#### Source text

┄┄┄┄┄┄

The majority of complaints received from representatives of the Roma minority concerning education have been aimed at unlawful practices in the organisation of Roma minority education resulting in segregation.
Until recently the ombudsman in charge of the protection of rights of minorities has not received any submission pertaining to the lack of education in the a Roma language. In October 2000, however, a complaint was submitted by a Roma minority self-government, claiming that despite the expressed demand, the municipal government failed to organise education in the mother tongue of the local Roma minority.
In accordance with the act on minorities the act on public education ensures equality in law in the area of education for all domestic minorities. Accordingly, a student belonging to a minority community is entitled to learn about, cultivate, enrich and pass on his mother tongue, history, culture and traditions and to participate in education and cultural activities in his mother tongue.
Subjects relating to the Roma minority constitute a standard element of the Roma minority education, however, the teaching of languages spoken by the Roma communities is not a mandatory part of the programme. Nevertheless, if so requested by parents, the teaching of the language spoken by Roma communities (Romanes or Beás ) have to be ensured.
However, the personal and material requisites of the teaching of the Romanes and Beás languages and of teaching other subjects in these languages, are not available at present.

┄┄┄┄┄┄

#### The input
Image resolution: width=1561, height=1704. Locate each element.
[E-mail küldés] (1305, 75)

┄┄┄┄┄┄

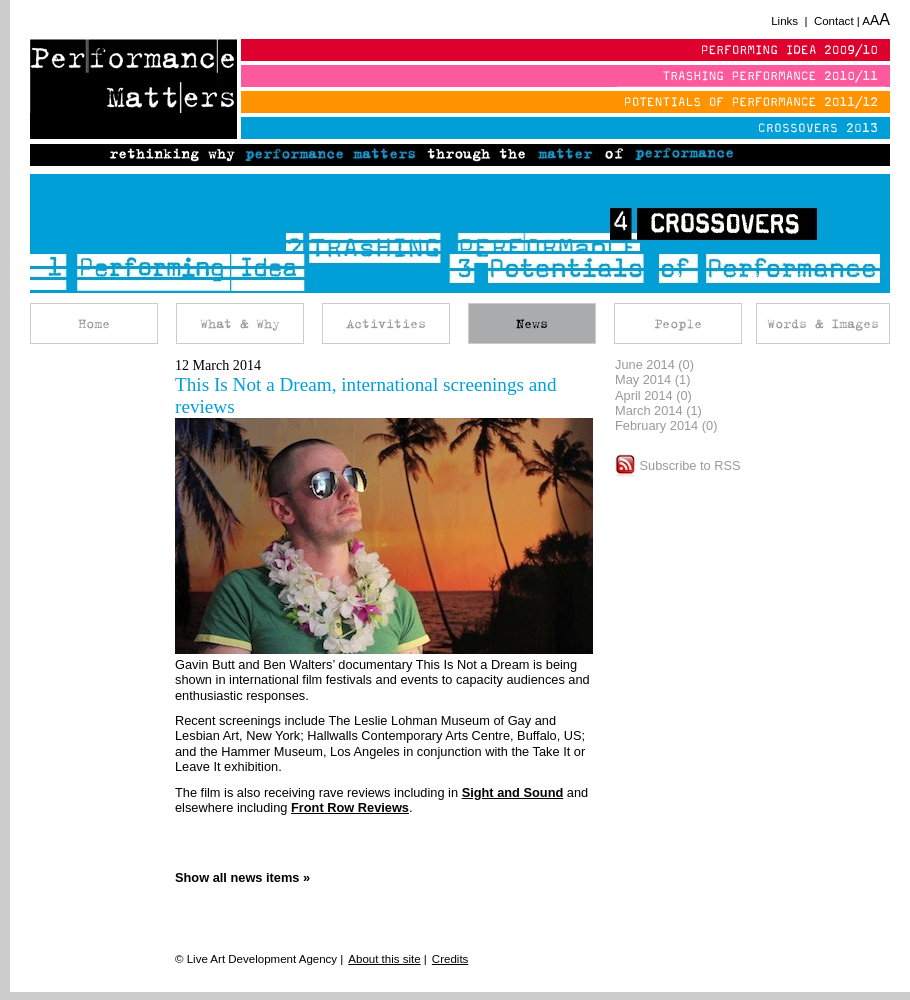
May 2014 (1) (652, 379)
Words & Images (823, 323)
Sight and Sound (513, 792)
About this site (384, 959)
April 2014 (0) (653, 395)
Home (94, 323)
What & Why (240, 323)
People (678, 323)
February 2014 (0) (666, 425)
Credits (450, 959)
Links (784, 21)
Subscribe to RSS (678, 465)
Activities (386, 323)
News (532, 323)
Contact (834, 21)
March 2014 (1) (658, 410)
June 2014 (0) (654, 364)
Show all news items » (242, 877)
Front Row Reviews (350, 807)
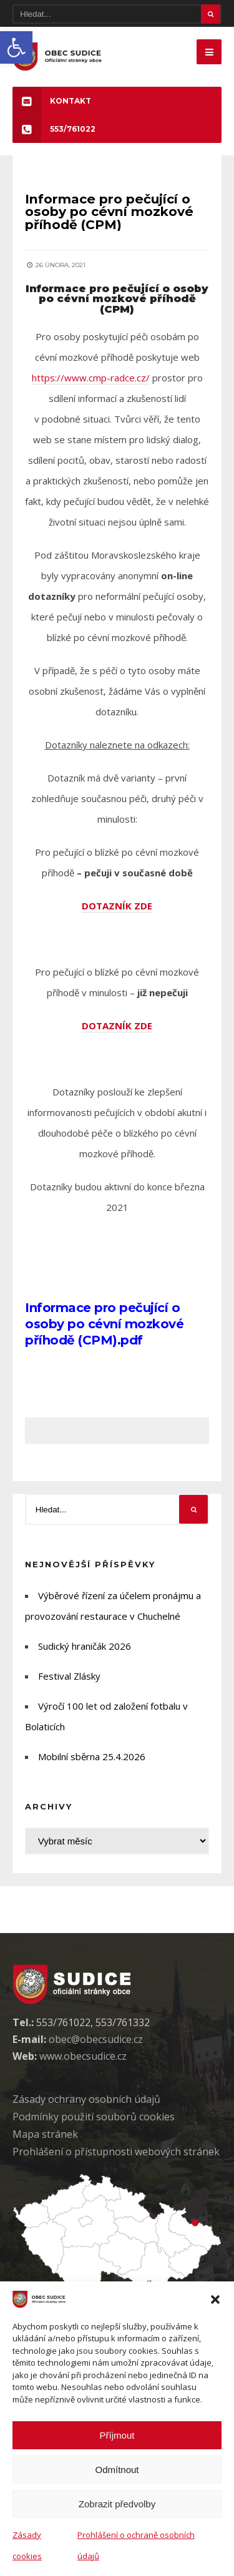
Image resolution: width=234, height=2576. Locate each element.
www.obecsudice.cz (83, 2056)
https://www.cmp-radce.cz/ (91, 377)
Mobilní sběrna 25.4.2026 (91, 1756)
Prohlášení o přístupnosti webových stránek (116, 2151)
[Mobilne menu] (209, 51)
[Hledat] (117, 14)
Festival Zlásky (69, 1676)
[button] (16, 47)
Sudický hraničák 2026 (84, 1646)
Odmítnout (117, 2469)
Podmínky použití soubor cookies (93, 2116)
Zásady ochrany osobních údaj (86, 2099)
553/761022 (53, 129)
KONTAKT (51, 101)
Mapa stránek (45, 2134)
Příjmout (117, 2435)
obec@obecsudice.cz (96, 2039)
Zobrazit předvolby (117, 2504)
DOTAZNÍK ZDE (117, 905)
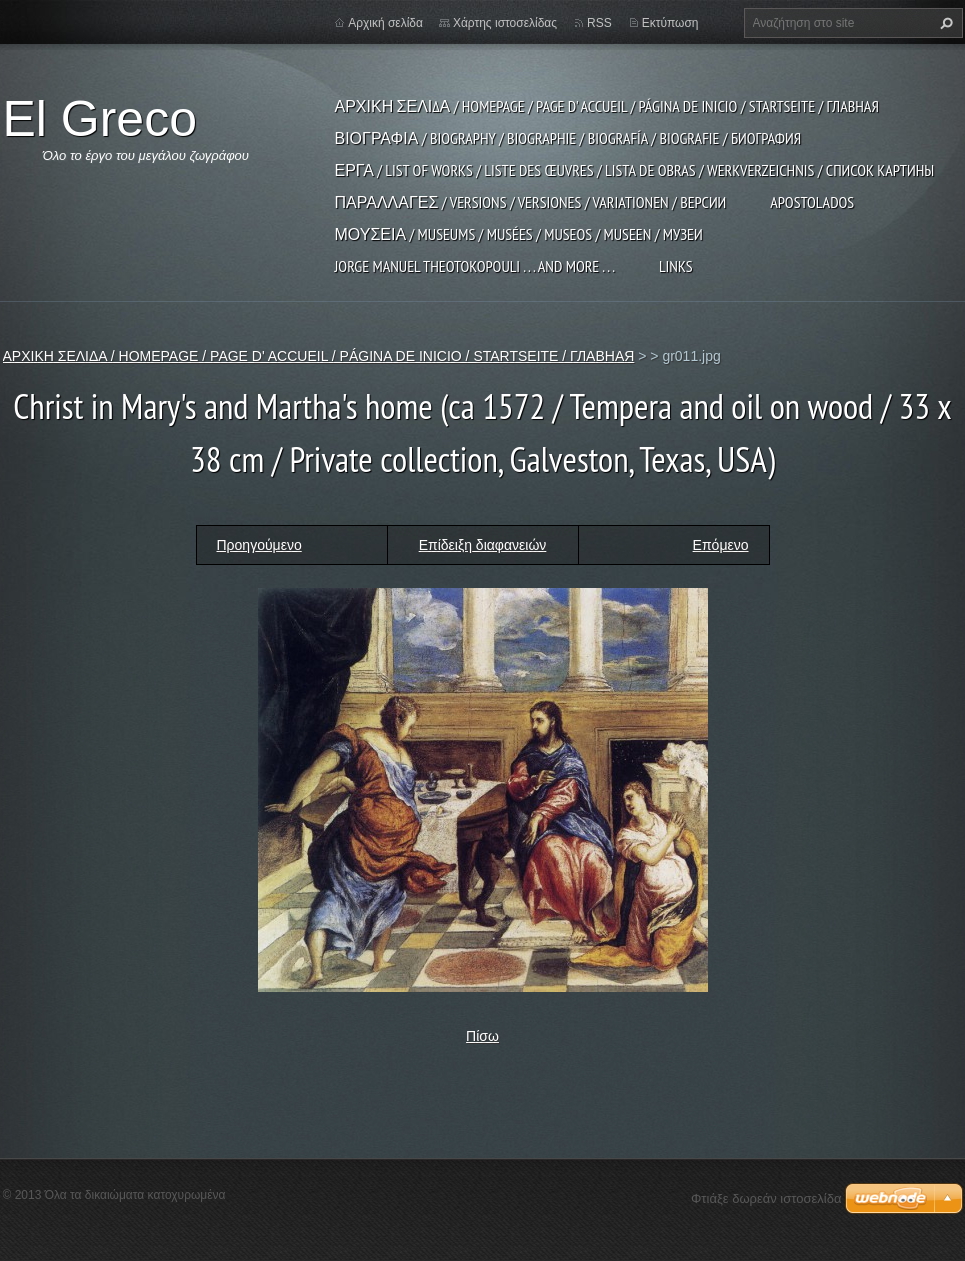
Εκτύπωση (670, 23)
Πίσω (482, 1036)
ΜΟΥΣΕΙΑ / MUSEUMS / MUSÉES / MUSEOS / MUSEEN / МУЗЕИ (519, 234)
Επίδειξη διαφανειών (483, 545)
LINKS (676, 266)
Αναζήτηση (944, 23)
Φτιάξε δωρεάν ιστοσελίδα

┄┄┄┄┄┄

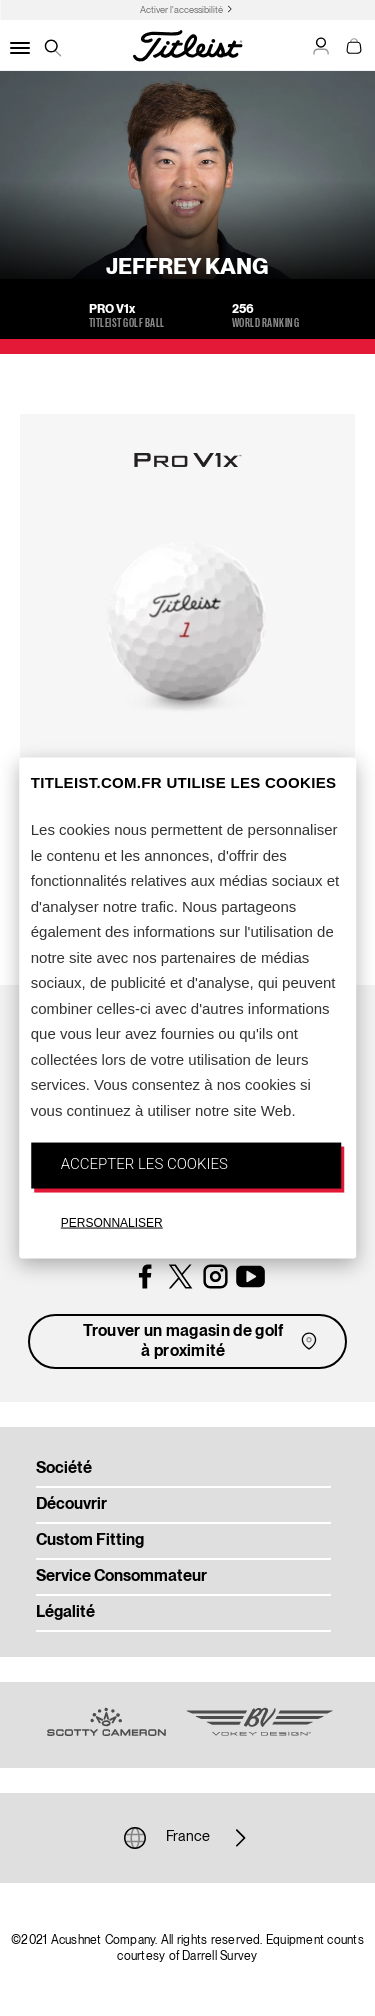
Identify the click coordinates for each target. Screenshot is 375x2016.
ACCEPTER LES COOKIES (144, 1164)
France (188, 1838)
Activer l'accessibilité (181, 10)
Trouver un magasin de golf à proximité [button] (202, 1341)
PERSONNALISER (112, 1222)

┄┄┄┄┄┄

#### What this exercise asks
a: According to the source text, who submitted the complaint in October 2000?
b: Write out the records from the line with "Podmínky použití soubor cookies (93, 2116)" to the line with "Αναζήτηση (944, 23)", omitting the pictures.

#### Set of answers
a: A Roma minority self-government.

b:
Podmínky použití soubor cookies (93, 2116)
Zásady ochrany osobních údaj (86, 2099)
553/761022 (53, 129)
KONTAKT (51, 101)
Mapa stránek (45, 2134)
Příjmout (117, 2435)
obec@obecsudice.cz (96, 2039)
Zobrazit předvolby (117, 2504)
DOTAZNÍK ZDE (117, 905)
Εκτύπωση (670, 23)
Πίσω (482, 1036)
ΜΟΥΣΕΙΑ / MUSEUMS / MUSÉES / MUSEOS / MUSEEN / МУЗЕИ (519, 234)
Επίδειξη διαφανειών (483, 545)
LINKS (676, 266)
Αναζήτηση (944, 23)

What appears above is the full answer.